Marque Deux (a Trip Report from Draper, Utah)

If you go to movies at our local Cinemark, but also notice Cinemarks in other cities, you might wonder two things:

  1. Why their movie theater listings include locations that have been closed for years, labeled “NOW CLOSED:”
  2. What is  a Cinemark “XD” and/or “NEXTGEN” theater, and are we missing out by not having those in Ann Arbor

Well, I have answers.

This screenshot from Cinemark.com depicts the Universal Mall location, which closed with the mall in the late 2000s, but is nonetheless “Always accepting applications.”

Universal Mall was an indoor mall in Warren that got Arborlanded (i.e. torn down and replaced by blocks of stores with outdoor entrances) in, like, 2008. MJR, a Detroit area chain (that was locally-owned until very recently), built a new theater on the site of the old Cinemark Movies 16. My hunch is that Cinemark keeps these locations up in their listings, with the “NOW CLOSED” flag, to steer traffic to their other area theaters. A quick search for “Universal Mall movie theater” has MJR’s current theater at the top of results, but if you remember that the old theater was a Cinemark and try to review its showtimes at their site, you would be forgiven for thinking there was no movie theater there anymore.

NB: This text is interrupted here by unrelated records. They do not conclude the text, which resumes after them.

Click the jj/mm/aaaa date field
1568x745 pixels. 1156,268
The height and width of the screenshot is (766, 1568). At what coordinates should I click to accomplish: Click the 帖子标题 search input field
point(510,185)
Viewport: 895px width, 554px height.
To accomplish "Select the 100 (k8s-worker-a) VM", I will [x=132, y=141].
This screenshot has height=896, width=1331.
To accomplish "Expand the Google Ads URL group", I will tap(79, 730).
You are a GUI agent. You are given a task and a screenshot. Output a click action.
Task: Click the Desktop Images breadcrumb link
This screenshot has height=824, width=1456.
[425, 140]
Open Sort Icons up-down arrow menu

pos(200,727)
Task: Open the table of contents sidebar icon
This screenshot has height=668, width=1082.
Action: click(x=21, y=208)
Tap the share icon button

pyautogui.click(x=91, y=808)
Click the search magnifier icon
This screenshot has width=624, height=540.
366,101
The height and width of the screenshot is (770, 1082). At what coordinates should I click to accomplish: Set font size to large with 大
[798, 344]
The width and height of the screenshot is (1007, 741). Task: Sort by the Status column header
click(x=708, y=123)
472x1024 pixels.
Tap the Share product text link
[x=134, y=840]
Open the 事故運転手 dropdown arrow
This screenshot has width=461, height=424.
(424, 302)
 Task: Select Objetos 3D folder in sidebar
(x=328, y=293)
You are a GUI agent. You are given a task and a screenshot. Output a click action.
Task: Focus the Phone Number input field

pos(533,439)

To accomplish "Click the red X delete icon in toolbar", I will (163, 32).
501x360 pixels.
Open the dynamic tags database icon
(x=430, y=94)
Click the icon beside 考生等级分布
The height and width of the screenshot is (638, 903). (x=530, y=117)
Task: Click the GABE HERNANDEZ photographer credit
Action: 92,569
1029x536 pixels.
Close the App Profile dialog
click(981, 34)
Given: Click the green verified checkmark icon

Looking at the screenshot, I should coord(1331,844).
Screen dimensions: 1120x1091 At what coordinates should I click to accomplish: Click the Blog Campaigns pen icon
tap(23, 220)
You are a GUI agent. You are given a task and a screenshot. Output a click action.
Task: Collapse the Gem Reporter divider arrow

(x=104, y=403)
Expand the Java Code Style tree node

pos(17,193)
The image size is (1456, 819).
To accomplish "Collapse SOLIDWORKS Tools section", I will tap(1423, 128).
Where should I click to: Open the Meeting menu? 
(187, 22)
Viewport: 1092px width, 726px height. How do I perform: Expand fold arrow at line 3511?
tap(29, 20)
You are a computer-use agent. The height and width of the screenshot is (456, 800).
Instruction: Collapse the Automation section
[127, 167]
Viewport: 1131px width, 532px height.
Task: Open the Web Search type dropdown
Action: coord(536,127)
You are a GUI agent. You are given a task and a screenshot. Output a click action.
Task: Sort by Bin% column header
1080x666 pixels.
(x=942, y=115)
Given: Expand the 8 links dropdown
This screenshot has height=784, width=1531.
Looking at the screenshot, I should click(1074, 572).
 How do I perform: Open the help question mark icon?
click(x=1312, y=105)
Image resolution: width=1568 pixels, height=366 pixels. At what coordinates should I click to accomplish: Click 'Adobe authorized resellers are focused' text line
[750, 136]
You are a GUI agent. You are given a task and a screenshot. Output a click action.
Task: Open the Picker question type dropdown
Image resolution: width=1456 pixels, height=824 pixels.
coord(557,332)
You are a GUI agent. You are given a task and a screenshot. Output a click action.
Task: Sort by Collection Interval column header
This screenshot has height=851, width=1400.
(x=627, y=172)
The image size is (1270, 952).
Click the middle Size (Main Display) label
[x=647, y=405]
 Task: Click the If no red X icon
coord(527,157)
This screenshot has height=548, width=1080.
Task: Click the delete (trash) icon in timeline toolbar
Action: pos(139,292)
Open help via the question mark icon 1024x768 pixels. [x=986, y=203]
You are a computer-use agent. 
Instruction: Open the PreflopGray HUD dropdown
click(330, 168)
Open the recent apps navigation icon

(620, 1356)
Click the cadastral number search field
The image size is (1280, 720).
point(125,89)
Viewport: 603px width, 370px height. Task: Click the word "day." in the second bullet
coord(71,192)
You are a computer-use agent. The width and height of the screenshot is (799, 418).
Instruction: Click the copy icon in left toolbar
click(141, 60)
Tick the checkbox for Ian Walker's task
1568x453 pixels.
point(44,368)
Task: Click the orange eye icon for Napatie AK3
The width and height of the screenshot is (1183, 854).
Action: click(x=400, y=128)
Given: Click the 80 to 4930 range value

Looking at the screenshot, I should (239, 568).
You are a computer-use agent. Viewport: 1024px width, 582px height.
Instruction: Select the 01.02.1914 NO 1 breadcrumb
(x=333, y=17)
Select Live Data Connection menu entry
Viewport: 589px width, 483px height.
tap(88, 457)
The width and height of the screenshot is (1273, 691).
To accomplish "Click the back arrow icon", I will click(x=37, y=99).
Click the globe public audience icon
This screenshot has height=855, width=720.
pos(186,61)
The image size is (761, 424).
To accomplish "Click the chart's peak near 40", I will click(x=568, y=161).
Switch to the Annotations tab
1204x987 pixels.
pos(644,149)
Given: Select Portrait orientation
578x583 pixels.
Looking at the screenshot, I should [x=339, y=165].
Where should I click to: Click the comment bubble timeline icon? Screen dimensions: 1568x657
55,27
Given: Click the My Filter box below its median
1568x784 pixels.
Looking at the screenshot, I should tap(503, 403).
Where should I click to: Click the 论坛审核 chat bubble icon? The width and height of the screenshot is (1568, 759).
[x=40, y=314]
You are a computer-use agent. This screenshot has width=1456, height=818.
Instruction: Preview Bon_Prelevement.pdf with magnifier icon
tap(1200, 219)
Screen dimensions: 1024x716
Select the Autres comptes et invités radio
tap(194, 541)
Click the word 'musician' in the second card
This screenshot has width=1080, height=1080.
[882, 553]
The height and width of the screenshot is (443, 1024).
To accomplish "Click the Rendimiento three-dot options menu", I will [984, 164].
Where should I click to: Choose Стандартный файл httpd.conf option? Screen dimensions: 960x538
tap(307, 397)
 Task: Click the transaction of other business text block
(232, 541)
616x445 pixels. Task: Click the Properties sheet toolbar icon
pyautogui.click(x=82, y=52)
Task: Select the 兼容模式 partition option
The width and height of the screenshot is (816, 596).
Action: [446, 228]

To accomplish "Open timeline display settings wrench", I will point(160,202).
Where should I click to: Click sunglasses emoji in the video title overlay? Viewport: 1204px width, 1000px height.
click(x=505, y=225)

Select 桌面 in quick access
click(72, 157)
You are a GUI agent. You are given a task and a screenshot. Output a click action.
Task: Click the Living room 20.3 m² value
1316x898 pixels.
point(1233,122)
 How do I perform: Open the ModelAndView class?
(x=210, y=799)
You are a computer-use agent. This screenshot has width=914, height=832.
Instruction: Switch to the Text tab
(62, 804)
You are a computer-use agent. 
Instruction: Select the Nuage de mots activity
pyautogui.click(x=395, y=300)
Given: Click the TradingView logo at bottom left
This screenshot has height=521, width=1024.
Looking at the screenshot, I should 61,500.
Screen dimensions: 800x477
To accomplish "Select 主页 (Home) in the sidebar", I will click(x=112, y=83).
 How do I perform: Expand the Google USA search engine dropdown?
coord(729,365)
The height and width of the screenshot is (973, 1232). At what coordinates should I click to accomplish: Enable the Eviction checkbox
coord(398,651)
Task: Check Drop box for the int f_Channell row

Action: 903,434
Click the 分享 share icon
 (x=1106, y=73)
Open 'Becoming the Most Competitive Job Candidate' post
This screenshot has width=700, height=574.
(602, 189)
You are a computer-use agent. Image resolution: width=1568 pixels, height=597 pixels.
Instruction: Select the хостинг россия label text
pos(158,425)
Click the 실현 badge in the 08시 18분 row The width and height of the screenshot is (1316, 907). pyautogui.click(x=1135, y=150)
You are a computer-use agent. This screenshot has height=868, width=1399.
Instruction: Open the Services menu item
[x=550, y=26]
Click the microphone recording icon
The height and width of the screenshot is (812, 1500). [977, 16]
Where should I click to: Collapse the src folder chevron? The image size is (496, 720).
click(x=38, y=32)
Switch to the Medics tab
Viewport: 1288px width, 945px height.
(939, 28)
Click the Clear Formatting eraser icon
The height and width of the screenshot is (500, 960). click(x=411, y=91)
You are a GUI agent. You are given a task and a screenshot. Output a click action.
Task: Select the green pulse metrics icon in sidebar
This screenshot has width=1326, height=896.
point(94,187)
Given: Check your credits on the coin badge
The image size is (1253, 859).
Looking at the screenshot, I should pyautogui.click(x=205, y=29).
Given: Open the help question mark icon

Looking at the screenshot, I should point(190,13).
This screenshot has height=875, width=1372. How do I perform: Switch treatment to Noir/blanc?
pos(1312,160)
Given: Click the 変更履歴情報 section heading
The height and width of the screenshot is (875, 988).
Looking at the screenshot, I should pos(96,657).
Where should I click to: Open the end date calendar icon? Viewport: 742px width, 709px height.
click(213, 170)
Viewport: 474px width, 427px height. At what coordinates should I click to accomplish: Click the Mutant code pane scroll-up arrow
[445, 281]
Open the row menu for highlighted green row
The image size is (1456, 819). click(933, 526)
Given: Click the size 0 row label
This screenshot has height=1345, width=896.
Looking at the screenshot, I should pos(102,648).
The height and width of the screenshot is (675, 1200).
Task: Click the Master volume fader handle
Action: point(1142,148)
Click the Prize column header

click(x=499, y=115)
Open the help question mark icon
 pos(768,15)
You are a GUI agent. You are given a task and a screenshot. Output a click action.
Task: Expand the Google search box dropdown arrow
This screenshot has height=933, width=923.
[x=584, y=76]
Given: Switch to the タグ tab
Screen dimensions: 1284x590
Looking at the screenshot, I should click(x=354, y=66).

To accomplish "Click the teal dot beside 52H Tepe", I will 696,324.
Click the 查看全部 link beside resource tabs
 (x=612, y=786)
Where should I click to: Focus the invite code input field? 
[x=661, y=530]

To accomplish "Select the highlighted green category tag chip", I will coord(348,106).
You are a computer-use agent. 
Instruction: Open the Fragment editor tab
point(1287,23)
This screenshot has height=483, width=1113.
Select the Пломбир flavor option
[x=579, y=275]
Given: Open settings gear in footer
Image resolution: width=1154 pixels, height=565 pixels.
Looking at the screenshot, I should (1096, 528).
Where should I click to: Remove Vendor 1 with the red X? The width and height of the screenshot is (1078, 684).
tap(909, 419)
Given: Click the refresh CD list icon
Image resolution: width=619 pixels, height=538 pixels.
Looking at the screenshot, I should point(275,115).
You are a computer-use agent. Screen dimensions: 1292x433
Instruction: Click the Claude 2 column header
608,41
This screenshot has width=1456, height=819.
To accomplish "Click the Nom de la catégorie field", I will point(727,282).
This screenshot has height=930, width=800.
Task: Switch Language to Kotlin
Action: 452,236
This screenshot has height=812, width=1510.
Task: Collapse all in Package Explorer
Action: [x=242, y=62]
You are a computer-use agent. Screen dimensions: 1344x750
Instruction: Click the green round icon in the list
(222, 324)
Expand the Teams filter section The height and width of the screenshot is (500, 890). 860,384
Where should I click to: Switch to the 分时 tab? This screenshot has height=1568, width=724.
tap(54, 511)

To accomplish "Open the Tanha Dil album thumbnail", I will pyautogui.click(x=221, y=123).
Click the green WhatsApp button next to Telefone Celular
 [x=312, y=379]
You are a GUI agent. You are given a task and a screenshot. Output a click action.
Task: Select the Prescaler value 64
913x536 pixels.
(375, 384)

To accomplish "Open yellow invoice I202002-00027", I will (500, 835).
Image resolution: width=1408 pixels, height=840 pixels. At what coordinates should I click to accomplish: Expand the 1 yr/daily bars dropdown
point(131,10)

NEXTGEN is a theater layout and branding scheme that Cinemark adopted a few years ago. I have been to opening-week screenings of a couple of franchise action films at these theaters while traveling out west in recent monts, and I suspect by the time Cinemark rebranded and were ready to update the Ann Arbor 20, that was the current-gen look of their theaters and no longer an experiment warranting the “NEXTGEN” brand.

One of the theaters I visited is the Cinemark in Draper, Utah, a few miles south of Salt Lake City.

Exterior of Cinemark Draper and XD, Draper, UT

This theater is about half the size of our 20-screen Ann Arbor location but looks quite a bit like it inside. The lobby has one entrance, one ticket counter, and one concessions queue.

At this and the other location I visited, the concessions queue takes a right turn into the ticket-taker’s position instead of going straight to the middle of the lobby. All the dumb photos I took in here and I didn’t get a shot of this, so you’re gonna have to take my word for it. Sorry. Anyway, here’s the XD auditorium:

EXTREME…
…DIGITAL CINEMA. (C)A2RS

The XD room is the biggest theater in the complex. I didn’t measure the screen but it’s a floor to ceiling style presentation, similar to IMAX but not as square as the IMAX ratio. The sound system is THX-certified, apparently 11 clusters.

The XD audience layout. I went to a weeknight show on a non-discount night, and got there early enough to be first into the theater. (C)A2RS

The Draper theater has the same reclining seats as our Ann Arbor theater, though the theater I visited in southern California over the summer did not and I surprised myself by how nose-in-the-air I was about it. When you spend enough time watching movies in a La-Z-Boy, regular movie seats start to seem quaint, if not charmingly tacky. I think the recline button module in my seat in Draper might have had differently shaped buttons, maybe a little harder to find, but also harder to recline or incline by accident.

I took a picture of this horrible M&M’s ad because I wanted to show you the screen, and they really don’t like it when you take pictures of the actual movie. (C)A2RS

The picture looked great and the sound was good too. I saw Terminator Dark Fate, which I was very satisfied with. Nobody comes here for the movie reviews.

Summary: If you are in Ann Arbor, you should go see a movie at the Michigan or the State. If not there, then Cinemark is a good choice. (Some people will insist I mention Emagine but I’m leaving that to my counterpart at salineretail.uno.) If you are not in Ann Arbor and you are used to Cinemark, you should definitely visit a Cinemark. It is full-featured and probably smaller and easier to navigate than the Ann Arbor one. The End, no moral.